| Records for this exercise |
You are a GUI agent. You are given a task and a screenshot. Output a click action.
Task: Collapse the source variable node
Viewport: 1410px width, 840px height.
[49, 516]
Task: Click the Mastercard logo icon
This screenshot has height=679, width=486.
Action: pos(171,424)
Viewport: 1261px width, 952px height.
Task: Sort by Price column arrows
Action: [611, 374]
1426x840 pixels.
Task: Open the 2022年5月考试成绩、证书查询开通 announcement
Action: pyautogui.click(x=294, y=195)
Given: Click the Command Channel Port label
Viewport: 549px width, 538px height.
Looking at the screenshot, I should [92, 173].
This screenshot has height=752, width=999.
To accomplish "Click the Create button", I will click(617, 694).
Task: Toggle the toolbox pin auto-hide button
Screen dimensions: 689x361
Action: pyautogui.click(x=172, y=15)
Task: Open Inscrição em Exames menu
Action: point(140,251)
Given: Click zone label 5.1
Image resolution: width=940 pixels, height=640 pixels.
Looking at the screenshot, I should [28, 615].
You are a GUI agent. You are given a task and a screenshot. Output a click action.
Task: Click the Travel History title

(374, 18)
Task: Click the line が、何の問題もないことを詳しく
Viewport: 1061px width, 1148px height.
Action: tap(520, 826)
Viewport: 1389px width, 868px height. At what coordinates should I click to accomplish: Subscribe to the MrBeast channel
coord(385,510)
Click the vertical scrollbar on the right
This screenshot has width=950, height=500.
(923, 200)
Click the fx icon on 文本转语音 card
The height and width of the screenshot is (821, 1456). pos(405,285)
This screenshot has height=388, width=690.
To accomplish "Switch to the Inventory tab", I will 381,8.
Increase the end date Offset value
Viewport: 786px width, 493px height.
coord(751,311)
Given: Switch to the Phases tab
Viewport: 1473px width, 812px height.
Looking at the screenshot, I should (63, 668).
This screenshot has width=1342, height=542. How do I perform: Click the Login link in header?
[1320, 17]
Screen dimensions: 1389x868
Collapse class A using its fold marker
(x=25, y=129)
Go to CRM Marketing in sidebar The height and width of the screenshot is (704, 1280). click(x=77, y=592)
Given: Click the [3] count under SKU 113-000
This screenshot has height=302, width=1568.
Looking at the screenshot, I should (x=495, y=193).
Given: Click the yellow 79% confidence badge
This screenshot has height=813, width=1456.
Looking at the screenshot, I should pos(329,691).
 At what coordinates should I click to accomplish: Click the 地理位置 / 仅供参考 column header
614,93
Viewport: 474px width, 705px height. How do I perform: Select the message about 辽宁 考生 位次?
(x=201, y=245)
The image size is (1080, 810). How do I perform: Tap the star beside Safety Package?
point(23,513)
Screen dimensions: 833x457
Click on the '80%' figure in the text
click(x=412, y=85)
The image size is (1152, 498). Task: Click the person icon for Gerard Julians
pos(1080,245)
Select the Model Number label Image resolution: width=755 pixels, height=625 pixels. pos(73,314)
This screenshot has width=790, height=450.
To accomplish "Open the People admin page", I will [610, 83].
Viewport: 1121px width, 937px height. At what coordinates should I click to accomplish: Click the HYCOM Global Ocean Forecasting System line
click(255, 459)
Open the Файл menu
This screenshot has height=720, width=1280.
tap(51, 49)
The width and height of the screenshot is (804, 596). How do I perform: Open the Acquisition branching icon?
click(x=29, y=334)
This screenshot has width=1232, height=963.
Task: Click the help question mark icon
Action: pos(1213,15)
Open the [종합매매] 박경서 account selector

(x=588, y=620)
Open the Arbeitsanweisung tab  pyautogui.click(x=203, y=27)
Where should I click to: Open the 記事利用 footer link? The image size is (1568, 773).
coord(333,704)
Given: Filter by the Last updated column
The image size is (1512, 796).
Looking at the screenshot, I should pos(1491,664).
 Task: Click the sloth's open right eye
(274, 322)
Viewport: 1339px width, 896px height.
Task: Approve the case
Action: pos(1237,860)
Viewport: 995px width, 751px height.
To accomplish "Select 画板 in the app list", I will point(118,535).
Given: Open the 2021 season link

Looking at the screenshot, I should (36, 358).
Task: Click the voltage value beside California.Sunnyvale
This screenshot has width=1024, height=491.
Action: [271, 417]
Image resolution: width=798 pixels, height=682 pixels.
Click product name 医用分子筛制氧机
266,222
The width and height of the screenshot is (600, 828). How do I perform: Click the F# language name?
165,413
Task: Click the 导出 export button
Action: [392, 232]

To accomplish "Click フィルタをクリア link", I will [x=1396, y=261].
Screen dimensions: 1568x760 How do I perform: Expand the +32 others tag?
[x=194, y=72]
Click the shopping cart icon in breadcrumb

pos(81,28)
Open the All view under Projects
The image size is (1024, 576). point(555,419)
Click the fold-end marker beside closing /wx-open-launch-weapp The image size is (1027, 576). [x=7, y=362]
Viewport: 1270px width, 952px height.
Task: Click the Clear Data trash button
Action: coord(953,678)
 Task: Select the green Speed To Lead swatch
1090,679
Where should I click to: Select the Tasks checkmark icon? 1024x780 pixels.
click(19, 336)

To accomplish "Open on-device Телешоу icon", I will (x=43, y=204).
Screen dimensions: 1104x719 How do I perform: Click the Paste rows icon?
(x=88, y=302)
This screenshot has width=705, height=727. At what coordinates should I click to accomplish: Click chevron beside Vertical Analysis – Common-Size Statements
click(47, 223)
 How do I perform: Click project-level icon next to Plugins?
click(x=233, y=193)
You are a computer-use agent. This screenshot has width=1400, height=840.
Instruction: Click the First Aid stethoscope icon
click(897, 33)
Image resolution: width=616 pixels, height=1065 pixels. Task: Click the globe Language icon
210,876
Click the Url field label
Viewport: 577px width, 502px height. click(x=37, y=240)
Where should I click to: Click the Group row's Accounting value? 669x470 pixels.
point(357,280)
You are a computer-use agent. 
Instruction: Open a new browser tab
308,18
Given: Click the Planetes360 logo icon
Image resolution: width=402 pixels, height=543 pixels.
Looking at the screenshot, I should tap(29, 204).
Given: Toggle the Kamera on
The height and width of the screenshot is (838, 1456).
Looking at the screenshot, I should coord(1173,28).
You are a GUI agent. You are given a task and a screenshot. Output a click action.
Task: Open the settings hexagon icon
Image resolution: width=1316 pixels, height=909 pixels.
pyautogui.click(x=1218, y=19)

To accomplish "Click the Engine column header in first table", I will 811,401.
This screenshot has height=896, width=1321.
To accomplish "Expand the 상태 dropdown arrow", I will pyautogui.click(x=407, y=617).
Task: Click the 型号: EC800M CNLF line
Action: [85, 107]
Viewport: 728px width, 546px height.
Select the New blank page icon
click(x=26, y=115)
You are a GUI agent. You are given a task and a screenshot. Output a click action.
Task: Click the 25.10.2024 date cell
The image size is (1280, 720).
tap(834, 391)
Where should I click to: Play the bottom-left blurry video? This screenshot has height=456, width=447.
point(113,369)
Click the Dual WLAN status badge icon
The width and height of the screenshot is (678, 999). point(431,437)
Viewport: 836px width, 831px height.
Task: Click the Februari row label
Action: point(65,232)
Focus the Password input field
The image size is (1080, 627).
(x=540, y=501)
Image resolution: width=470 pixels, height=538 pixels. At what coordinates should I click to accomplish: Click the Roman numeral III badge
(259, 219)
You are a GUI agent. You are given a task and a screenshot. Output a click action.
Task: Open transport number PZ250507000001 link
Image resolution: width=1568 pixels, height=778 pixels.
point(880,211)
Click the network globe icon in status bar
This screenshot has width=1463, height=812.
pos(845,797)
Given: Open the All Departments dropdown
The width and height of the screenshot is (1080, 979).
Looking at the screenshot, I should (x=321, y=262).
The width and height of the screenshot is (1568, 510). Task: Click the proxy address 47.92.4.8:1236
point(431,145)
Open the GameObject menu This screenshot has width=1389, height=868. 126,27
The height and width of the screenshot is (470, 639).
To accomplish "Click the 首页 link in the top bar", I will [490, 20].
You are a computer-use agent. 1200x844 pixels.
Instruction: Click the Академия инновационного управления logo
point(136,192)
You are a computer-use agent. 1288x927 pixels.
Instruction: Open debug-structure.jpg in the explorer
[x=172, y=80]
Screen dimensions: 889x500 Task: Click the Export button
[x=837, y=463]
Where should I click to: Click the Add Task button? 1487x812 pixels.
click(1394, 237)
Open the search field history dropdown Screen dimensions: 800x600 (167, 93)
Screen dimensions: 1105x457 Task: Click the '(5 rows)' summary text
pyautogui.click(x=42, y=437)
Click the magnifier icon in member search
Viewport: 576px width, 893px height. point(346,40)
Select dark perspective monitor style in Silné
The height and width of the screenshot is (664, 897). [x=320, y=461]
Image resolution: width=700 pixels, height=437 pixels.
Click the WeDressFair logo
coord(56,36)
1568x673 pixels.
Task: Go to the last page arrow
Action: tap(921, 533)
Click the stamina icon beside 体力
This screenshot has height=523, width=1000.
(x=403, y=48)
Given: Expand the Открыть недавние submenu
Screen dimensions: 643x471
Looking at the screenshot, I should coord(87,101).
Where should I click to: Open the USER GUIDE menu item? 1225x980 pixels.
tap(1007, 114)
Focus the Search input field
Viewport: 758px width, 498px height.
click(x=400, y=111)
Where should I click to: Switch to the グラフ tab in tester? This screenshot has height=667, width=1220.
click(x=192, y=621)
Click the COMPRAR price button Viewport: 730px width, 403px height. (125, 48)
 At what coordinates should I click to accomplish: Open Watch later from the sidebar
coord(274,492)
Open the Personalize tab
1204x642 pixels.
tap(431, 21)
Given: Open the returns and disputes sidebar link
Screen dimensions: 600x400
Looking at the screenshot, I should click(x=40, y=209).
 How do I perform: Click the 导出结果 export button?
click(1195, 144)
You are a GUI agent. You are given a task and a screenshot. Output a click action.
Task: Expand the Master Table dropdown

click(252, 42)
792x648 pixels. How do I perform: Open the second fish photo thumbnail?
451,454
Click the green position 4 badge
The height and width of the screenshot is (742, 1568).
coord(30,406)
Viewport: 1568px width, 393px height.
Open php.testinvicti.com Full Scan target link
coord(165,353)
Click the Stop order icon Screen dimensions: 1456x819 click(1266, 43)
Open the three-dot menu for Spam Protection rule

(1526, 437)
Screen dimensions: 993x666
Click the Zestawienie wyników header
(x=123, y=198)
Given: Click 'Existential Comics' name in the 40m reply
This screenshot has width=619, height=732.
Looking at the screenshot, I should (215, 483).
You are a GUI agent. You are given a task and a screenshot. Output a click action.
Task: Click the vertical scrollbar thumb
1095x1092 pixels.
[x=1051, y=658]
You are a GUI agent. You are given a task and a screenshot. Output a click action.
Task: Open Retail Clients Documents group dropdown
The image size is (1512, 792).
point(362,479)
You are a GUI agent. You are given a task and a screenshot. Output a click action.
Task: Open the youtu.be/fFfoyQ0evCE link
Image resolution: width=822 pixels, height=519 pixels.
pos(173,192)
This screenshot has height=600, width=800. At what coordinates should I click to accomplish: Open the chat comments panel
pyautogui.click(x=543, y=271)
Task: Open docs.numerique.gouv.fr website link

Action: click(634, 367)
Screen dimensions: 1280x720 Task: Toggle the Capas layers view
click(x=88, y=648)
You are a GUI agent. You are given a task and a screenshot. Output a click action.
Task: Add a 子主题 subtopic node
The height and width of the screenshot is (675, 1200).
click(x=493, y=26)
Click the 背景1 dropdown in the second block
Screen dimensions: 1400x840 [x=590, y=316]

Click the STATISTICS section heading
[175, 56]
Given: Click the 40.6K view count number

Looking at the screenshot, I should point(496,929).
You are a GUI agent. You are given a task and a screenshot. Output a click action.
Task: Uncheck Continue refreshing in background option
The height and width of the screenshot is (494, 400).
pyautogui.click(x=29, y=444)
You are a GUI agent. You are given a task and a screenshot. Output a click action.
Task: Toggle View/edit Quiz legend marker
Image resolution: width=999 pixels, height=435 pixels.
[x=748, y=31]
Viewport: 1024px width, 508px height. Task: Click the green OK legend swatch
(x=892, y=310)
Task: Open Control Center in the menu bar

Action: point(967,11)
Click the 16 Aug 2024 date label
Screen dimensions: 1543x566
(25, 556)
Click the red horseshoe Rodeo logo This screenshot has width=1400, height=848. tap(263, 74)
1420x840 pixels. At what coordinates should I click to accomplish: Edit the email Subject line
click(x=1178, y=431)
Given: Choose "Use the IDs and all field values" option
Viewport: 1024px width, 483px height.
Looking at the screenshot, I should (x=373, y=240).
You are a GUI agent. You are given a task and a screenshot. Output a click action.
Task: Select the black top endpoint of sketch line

| What you are asked to do |
Can you put the lines of the material into a JSON list of strings, one string per line and with blank lines left out, starting with the line that contains "Viewport: 1024px width, 508px" and going on through the line that contains "Click the red"?

| Task output |
[
  "Viewport: 1024px width, 508px height. Task: Click the green OK legend swatch",
  "(x=892, y=310)",
  "Task: Open Control Center in the menu bar",
  "Action: point(967,11)",
  "Click the 16 Aug 2024 date label",
  "Screen dimensions: 1543x566",
  "(25, 556)",
  "Click the red horseshoe Rodeo logo This screenshot has width=1400, height=848. tap(263, 74)"
]